Le 23 juillet 2026, lors de son événement Advancing AI 2026 à San Francisco, AMD a lancé les modules système AI Kria et une plateforme complète de développement robotique construite autour des nouveaux processeurs Ryzen AI Embedded X100 Series.
La plateforme X100 intègre un CPU, un GPU, un NPU et un FPGA dans une architecture mémoire unifiée, ce qui signifie que chaque élément de calcul partage le même pool mémoire au lieu d'échanger des données entre des puces distinctes.
AMD compare directement sa plateforme avec le Jetson Thor T5000 de Nvidia. L'entreprise affirme un avantage de 3,4 fois en termes de capacités de traitement en temps réel, 2,3 fois plus d'agents simultanés en cours d'exécution et 1,6 fois plus de capacité CPU disponible après l'exécution de ces charges de travail. Elle affirme également une amélioration de 3 fois des performances FP32 dans des tâches spécifiques de traitement de signaux.
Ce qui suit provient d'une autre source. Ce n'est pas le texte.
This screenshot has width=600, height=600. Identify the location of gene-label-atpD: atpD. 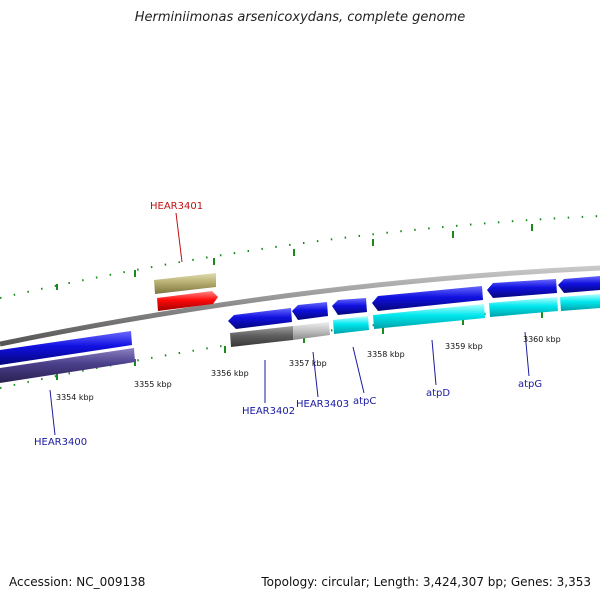
(438, 394).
La plateforme repose sur la norme COM-HPC, une spécification matérielle ouverte qui permet aux développeurs de remplacer des modules sans avoir à redessiner l'ensemble du système. AMD construit également sa pile logicielle autour de ROS 2, ainsi que de ROCm, le framework de calcul GPU d'AMD. Les schémas sont accessibles publiquement.
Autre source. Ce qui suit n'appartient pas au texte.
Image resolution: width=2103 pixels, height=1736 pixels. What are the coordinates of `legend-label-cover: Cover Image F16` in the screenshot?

L'entreprise a annoncé un réseau de partenaires en robotique en parallèle du lancement du matériel. Le premier adoptant le plus concret est Foundation Future Industries, qui migre ses robots humanoïdes Phantom vers la plateforme X100. Foundation Future Industries travaillait précédemment avec des configurations Nvidia et Intel.
AMD fournit des FPGA et des SoC adaptatifs depuis des années via son acquisition de Xilinx, alimentant souvent discrètement les systèmes de contrôle dans les équipements d’automatisation industrielle. La marque Kria existait déjà en tant que plateforme embarquée basée sur des FPGA. Ce qui a changé, c’est le niveau d’intégration, regroupant sous un même toit tous les types de calcul dont les développeurs ont besoin, et lui offrant une pile logicielle adaptée à l’ère de l’IA.
Pour les développeurs, l'écosystème logiciel ROCm, bien qu'en amélioration, reste en retard sur CUDA en termes de maturité des outils. Ce écart est le principal risque qu'AMD doit combler.